Aetna manages cancer care

July 1, 2011

Cancer is a complex, costly condition. However, emerging trends in the system at large are opening up opportunities for managed care.

Cancer is a complex, costly condition to treat. However, emerging trends in the healthcare system at large are opening up opportunities for managed care to drive savings.

Aetna was able to realize 35% lower average costs over 12 months for patients with non-small cell lung cancer when oncologists applied evidence-based care. In the study, which was released last year, those patients treated by physicians using an evidenced-based protocol that was provided by Aetna and US Oncology incurred average costs of $18,042 versus $27,737 for those who were not. The difference was attributed to lower costs for chemotherapy medications.

As is often the case, more care or more costly care did not provide improvement. Outcomes for patients in the evidence-based group were similar to the control group.

"There's tremendous variability with regard to the management of like cases, which is particularly troubling in the context of cancers where there are incontrovertible standards about what is best based on evidence-based trials," Dr.
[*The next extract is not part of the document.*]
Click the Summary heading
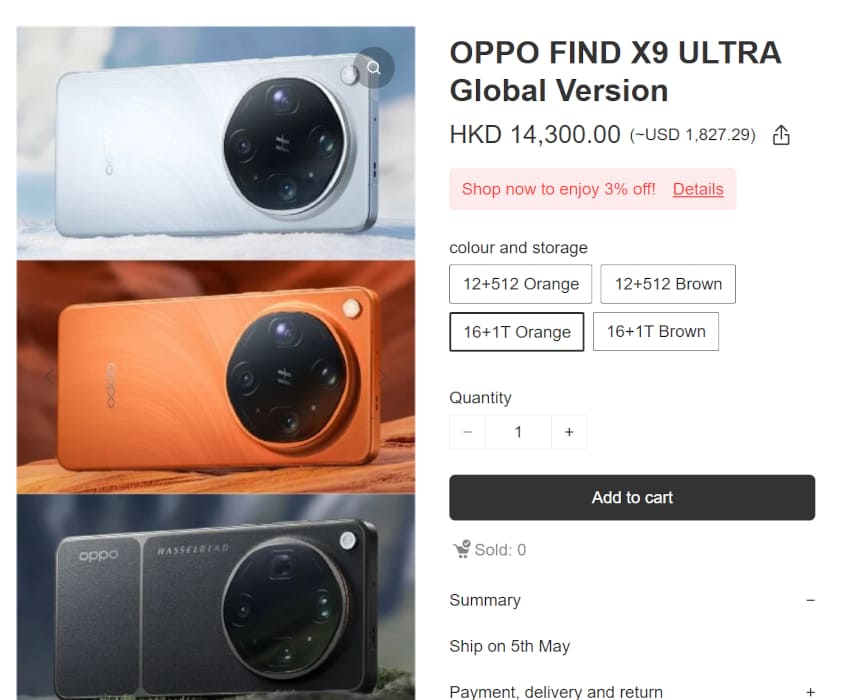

Reisman says. "To the extent that that variability exists, and to the extent that we can work with doctors to establish what guidelines ought to exist and provide incentives for doctors-and arguably, patients-to adhere to those guidelines, we think we can eliminate some of the variability."
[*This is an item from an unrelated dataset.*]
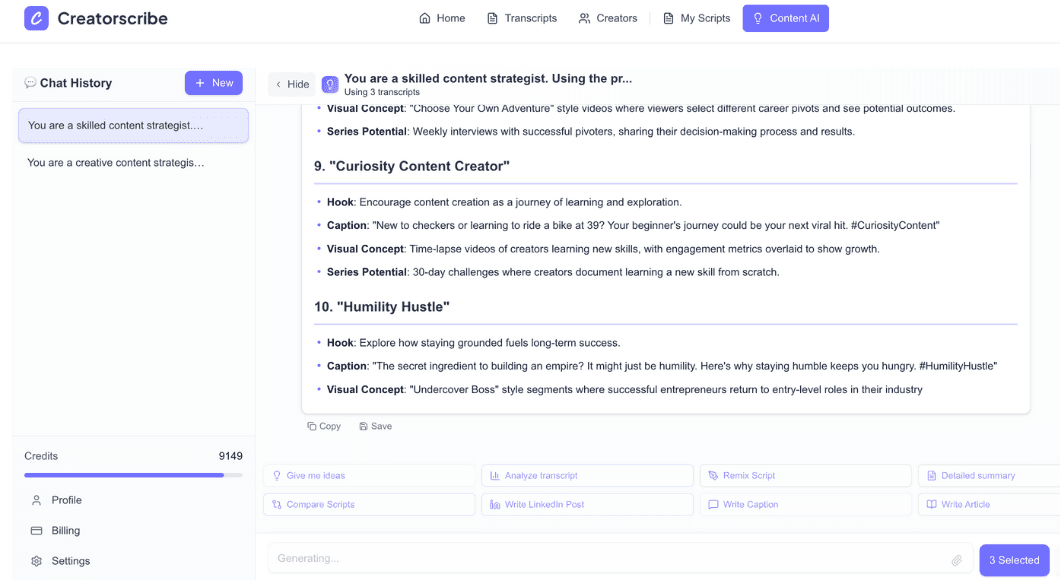
Task: Open the creative content strategist chat
Action: pyautogui.click(x=116, y=162)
And adherence to treatment standards can result in lower costs, he says. In Aetna's case, it was able to realize 35% lower costs for lung cancer treatment by providing physicians best-practice protocols as well as bonus payments for following them.

Aetna spends $1.2 billion a year on cancer care. The health plan works with oncologists to apply evidence-based guidelines from the National Comprehensive Cancer Network (NCCN), a not-for-profit alliance of leading cancer centers, and the American Society of Clinical Oncology. Guidelines are incorporated into its care decisions as well as reimbursement methodology.

Immediate cost concerns

The National Institutes of Health estimates that there were more than 1.5 million new cancer diagnoses in 2010, and the overall cost of cancer reached $263 billion.
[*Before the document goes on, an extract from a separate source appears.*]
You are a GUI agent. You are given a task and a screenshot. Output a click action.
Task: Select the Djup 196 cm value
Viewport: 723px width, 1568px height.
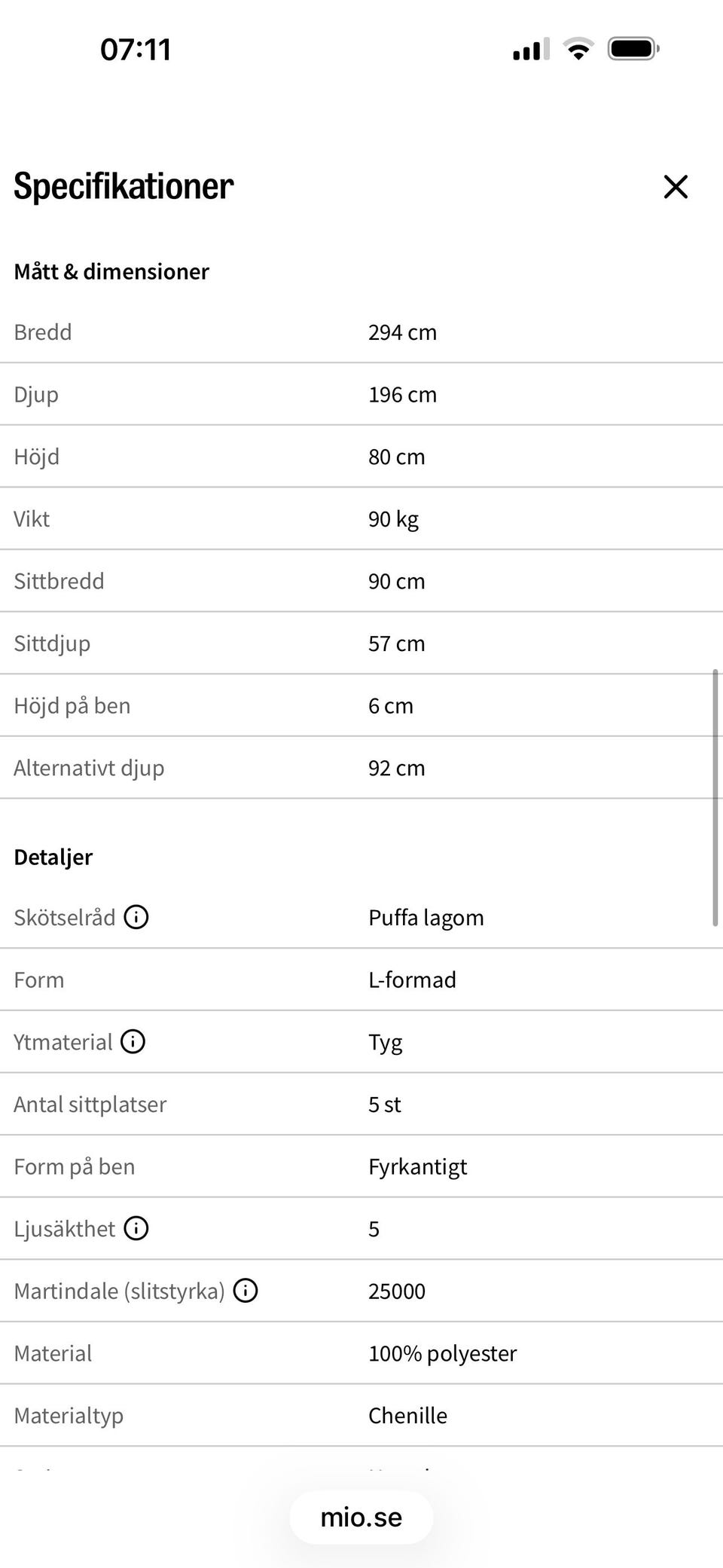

Clearly, cost containment is a growing concern. For example, more than 900 drugs in today's pipeline target cancer, and many of them are costly specialty drugs.

While the backlash against managed care in the 1990s had insurers backpedaling on cancer coverage limits, preauthorizations and other utilization policies, today's atmosphere is changing. Greater acknowledgement of spiraling costs and an aging population has the attention of the public as well as policymakers.

According to Dr. Reisman, the cooperative model of care that patients and providers want also offers an opportunity for payers to drive the kind of care quality that saves money.

"What's changed particularly as it relates our role, is that there is a much more collaborative relationship between the doctor and the patient with regard to how care is rendered," he says. "Contrast that to the model where basically a patient goes to a qualified doctor who would diagnose, stage and treat in a way that he or she deemed appropriate, and then we would basically pay for those services."

As a follow-up to the 2010 lung-cancer study, Aetna introduced a voluntary comprehensive cancer management program for providers in select markets. US Oncology and its Innovent Oncology subsidiary are providing technology resources, the clinical program and evidence-based guidelines for 14 of the most commonly diagnosed cancers.

US Oncology-affiliated physicians who participate in Aetna's network have an opportunity to apply the clinical protocols for Aetna members' cancer care. Health information technology is layered over the clinical elements to give physicians electronic access to these protocols and other decision-support resources at the point of care.

Program highlights include: best-practice chemotherapeutic and pharmacy usage; evidence-based care that can be measured against national benchmarks; and integrated care management.

"We would like to see providers working closely with patients to improve health outcomes and lower medical costs," Dr. Reisman says. "We can advance outcome-oriented practices by providing both health information technology and care management support."

In February, Aetna also began a collaborative cancer care program with Cardinal Health's P4, a healthcare management services company. Regional committees of oncologists in the Aetna network are identifying evidence-based treatment regimens for breast, lung and colon cancers and applying the pathways into daily practice. Technology tools provide decision support, track outcomes and analyze cost data.

The program also allows oncologists to share in the savings.

"What we see as a significant role for us is using a combination of information technology-which has been a couple-billion-dollar investment-coupled with incentives for providers in terms of collaborating on the development of these guidelines and payment incentives," Dr. Reisman says. "The confluence of those events-emerging evidence, recognition of variability, incentives, technology, all of those things combined-represent what we consider to be a significant opportunity to promote quality and lower costs."

The regional physician committees are already established in Maryland and Florida, with Georgia, Virginia and Washington, D.C., in the early stages of implementation.